Obiettivi
A - Nell'intervista a Serena Brancale, chi le regalò l'album dei Jamiroquai?
B - Scrivi il seguito dell'intervista a Serena Brancale, partendo subito dopo l'ultima domanda.

Testo da leggere
+===+

Che musica ascoltava Serena da adolescente e cosa ascolta oggi?
Ricordo tre artisti in particolare che hanno segnato il mio passato. Il primo è Fabio Concato di cui c’era un disco che ascoltava sempre mia madre, in cui c’era il brano “M’innamoro davvero”. Poi mia cugina mi regalò l’album degli Jamiroquai e, infine, mio padre una cassetta dei Kool & the Gang, questi sono i primi ascolti musicali che ricordo senza dimenticare che amavo anche i Festivalbar e tutti gli artisti che salivano su quel palco dagli Eiffel 65 ad Alexia.Insomma, ascoltavo tutta la musica commerciale caratterizzata, però, da armonie particolari. Oggi i miei ascolti sono cambiati tantissimo, soprattutto da un anno a questa parte, forse per le ricerche che ho fatto su Instagram. Ultimamente sto seguendo tanto tutto il mondo del dj set e, lavorando su Tik Tok, mi capita spesso di ascoltare, dj di Miami che mixano la salsa con l’house. Quindi, vado a ricercare e riascoltare questi generi. Ascolto poco il genere soul e jazz però mi capita di soffermarmi su qualcosa di interessante: ho apprezzato, ad esempio, l’ultimo lavoro di Jacob Collier. Ma non sono così fan da andarmi a studiare il solo o l’armonia, mi piace più il sound in generale e per questo sono tornata ad ascoltare la musica latino americana anche perché, in vista del nuovo album, mi serve concentrarmi su questo tipo di ascolti.
Serena Brancale ha portato il dialetto barese nel panorama musicale italiano
Che rapporto hai avuto con il dialetto barese sin da quando eri bambina? E come è nata l’idea di usarlo in Baccalà?
Io non l’ho mai parlato il dialetto, l’ho sempre ascoltato da mio zio, mio padre, mia nonna e l’ho sempre amato. Scrivo in dialetto ma non lo mastico, ripeto frasi semplici ma non sono in grado di tradurre velocemente frasi complesse. Mi risulta facile scriverlo perché mi sempre un po’ come quando si scrive in finto americano, si fa più o meno lo stesso tipo di esercizio. La parola Baccalà aveva un suono che mi piaceva, non è un piatto tipicamente barese, avrei potuto scegliere il polpo che è invece tipico di quella zona. Ma baccalà in quel momento era la rima giusta ed aveva il giusto suono per creare un brano che non immaginavo sarebbe stato amato da chiunque: è nato tutto per gioco.
Sei stata pioniera nell’aver elevato l’uso del dialetto barese in campo musicale: perché secondo te fino ad ora non era stato fatto? Pensi che il dialetto barese possa avere futuro nel panorama musicale italiano?

+===+

Dati registrati
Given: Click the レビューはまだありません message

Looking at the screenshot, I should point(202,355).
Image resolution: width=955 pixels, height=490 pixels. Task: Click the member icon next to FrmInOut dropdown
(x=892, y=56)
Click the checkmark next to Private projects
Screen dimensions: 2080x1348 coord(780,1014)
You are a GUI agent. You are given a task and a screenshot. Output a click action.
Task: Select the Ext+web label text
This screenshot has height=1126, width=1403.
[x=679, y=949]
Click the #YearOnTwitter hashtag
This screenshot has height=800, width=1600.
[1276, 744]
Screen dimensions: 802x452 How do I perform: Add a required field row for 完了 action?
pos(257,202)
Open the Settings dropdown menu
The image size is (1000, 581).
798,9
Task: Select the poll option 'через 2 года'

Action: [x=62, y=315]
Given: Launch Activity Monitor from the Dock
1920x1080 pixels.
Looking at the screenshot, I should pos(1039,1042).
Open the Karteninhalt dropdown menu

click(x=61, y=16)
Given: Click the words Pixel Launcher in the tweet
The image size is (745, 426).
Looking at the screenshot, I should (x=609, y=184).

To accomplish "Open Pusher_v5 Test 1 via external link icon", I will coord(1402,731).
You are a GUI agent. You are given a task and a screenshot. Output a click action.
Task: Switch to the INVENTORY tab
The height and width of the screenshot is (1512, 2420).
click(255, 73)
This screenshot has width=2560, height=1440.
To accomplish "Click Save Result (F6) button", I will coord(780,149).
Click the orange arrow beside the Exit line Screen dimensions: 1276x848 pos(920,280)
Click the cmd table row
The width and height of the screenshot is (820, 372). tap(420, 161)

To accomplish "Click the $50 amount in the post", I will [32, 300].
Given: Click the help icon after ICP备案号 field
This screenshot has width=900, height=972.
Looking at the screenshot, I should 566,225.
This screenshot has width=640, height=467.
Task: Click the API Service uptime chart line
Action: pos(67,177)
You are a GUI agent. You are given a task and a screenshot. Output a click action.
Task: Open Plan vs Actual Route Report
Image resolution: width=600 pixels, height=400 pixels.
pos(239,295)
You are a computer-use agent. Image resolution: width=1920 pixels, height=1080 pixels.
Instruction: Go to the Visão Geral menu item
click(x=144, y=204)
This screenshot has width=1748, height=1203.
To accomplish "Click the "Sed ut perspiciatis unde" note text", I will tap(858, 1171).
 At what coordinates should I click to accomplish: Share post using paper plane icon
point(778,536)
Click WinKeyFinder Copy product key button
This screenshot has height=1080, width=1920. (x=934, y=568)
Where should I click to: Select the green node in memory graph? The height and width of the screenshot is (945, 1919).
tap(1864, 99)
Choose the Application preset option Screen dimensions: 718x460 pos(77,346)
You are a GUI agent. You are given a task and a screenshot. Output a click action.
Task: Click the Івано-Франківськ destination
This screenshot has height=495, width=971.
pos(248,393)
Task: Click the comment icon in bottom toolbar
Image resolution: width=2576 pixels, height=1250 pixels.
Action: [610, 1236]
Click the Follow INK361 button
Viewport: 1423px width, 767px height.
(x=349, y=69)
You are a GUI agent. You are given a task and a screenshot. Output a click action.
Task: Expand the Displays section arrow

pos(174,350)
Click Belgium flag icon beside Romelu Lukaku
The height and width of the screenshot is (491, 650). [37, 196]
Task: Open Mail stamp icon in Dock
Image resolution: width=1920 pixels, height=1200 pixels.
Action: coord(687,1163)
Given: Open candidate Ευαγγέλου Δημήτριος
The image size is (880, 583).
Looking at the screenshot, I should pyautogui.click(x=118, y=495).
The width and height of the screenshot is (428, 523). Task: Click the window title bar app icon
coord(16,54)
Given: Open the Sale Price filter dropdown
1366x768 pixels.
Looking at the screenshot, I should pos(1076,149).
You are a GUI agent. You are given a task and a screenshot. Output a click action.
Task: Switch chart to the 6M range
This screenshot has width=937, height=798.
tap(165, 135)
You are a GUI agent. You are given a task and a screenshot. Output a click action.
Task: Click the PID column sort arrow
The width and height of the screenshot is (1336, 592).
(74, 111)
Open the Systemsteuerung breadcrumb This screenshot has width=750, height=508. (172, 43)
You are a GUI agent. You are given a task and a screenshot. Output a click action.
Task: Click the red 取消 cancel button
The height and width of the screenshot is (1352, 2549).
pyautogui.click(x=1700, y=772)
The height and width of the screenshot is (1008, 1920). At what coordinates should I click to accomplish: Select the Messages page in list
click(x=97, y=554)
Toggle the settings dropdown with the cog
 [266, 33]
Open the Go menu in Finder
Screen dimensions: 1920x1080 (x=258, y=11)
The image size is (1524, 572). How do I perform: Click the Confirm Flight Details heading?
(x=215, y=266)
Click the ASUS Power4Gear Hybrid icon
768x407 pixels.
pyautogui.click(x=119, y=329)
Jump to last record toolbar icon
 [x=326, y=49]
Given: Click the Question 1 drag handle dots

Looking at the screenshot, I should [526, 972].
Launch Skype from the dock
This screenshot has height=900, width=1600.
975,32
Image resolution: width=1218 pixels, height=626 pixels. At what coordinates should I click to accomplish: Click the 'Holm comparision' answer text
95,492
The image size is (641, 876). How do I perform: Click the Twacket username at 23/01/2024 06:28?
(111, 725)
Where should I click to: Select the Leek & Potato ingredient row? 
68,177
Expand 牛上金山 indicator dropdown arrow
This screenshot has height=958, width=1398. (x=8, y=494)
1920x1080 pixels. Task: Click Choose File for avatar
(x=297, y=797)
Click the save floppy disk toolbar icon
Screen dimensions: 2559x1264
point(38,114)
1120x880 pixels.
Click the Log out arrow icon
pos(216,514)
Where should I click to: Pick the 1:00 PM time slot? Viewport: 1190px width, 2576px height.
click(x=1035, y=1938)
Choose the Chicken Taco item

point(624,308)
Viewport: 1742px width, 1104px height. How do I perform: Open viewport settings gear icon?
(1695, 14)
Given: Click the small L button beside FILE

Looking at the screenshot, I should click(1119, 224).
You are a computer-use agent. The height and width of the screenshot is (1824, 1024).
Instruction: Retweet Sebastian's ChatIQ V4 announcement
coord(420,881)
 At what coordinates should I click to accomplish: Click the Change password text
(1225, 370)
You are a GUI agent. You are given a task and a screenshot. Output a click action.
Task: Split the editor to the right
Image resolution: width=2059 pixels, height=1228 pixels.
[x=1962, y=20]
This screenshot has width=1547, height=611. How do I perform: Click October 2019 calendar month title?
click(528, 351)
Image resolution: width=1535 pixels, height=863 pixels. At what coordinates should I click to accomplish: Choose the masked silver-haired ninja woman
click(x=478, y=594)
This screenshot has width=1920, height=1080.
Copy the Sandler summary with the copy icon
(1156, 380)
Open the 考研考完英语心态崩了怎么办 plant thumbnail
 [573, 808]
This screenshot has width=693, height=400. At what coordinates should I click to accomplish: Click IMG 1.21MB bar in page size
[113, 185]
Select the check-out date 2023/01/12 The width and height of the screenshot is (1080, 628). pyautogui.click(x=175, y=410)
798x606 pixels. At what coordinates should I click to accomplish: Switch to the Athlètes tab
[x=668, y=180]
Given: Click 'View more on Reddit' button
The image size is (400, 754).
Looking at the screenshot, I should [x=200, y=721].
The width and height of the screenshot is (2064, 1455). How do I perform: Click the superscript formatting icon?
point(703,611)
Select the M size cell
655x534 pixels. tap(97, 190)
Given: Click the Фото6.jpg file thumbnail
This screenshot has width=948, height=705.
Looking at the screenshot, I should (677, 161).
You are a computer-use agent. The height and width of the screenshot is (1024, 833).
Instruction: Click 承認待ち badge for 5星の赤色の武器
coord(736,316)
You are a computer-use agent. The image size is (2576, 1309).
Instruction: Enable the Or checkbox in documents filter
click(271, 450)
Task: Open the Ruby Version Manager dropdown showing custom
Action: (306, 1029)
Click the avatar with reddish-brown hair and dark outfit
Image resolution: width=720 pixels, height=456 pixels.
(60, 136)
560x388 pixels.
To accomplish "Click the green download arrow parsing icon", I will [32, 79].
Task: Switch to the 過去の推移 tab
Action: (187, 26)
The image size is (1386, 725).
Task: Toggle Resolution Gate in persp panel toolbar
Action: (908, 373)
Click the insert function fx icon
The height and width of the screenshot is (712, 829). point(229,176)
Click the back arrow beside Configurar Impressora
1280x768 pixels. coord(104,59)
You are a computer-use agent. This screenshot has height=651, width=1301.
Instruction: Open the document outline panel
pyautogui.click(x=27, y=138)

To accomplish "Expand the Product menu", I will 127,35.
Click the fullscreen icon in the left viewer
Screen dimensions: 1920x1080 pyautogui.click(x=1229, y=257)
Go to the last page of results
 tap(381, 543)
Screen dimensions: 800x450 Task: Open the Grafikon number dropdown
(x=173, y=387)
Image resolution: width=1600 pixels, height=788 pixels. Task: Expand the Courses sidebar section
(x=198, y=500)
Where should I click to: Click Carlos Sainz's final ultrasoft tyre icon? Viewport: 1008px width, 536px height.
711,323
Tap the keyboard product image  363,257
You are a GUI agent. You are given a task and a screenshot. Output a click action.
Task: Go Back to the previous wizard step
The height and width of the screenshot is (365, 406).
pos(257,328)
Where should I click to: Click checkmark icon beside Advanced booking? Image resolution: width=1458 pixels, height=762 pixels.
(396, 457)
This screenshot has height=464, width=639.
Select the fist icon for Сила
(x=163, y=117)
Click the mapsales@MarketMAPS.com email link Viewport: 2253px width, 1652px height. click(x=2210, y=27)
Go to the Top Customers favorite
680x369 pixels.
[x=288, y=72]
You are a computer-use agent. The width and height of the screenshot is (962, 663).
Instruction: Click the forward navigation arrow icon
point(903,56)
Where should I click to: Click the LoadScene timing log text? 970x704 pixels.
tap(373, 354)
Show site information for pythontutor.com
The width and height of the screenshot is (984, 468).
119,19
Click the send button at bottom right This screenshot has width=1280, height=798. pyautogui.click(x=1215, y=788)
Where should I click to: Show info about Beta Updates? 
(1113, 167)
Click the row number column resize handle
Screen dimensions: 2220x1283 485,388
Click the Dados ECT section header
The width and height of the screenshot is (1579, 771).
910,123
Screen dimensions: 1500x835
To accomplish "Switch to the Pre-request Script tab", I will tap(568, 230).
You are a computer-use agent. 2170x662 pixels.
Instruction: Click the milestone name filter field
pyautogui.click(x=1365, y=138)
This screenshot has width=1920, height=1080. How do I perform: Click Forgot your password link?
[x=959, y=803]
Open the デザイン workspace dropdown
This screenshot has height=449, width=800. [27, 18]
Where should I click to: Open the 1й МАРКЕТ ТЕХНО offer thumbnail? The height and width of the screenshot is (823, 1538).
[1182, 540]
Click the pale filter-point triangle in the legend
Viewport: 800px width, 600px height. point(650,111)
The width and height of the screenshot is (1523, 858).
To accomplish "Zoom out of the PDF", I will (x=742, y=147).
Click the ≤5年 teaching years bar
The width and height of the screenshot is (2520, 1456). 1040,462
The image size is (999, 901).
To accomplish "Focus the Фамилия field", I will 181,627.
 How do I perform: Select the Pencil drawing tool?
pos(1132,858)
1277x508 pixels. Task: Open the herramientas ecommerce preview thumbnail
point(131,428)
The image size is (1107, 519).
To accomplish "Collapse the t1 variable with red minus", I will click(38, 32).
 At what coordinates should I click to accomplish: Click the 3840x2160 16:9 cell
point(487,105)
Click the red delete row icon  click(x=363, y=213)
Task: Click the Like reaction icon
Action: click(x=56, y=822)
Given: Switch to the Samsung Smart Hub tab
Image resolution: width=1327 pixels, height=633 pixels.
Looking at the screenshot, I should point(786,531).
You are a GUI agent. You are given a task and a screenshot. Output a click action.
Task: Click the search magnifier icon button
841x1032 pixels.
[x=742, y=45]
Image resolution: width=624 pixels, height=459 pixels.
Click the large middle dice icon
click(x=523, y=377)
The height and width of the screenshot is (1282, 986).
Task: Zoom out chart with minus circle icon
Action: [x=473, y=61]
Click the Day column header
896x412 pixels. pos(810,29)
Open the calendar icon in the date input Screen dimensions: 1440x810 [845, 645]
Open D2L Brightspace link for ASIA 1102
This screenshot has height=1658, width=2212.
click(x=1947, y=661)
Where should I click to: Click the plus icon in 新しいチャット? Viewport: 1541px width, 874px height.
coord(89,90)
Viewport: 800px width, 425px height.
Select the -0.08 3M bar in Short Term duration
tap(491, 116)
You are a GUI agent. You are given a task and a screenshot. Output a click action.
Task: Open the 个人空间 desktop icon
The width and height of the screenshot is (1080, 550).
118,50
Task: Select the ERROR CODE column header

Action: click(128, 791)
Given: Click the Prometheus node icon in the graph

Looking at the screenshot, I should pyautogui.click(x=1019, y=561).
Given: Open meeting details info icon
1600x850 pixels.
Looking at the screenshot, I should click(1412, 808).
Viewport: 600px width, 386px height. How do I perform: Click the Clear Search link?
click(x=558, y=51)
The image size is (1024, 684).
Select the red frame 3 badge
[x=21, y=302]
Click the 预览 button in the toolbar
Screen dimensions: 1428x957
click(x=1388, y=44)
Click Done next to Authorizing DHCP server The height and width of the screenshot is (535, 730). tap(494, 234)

+===+

Risposte
A - Sua cugina.

B -
Penso che gran parte del successo di “Baccalà” sia legato al fatto che questo sia un momento fantastico per utilizzare il dialetto. Ho avuto la fortuna dalla mia parte grazie al lavoro che si sta facendo a Napoli, ad esempio, con artisti come Geolier che ha portato il dialetto napoletano al di fuori di una nicchia ristretta facendo sì che tutta l’Italia lo cantasse. Secondo me questo contesto di apertura della musica nei confronti degli idiomi locali è stato un ingrediente che ha fatto sì che “Baccalà” arrivasse nelle case di tutti a differenza dei brani scritti in barese, in passato, da altri artisti. Ci sono stati, infatti, rapper, cantanti che lo hanno fatto prima di me, ma probabilmente non era il momento giusto. Tra gli altri aspetti che mi hanno permesso di arrivare con “Baccalà” davvero a chiunque c’è sicuramente il fatto che sto utilizzando i social come nessuno ha mai fatto prima: giocare con Tik tok creando video in cui tutto è curato con attenzione, dal minutaggio, i colori, la musica, la scena, è una delle strategie vincenti che spiegano il successo del mio brano. Questo non nasconde, però, il fatto che altri artisti abbiamo composto brani in dialetto barese prima di me.
Serena Brancale con Annalisa
Come è stato duettare con Annalisa durante la tappa barese del suo tour?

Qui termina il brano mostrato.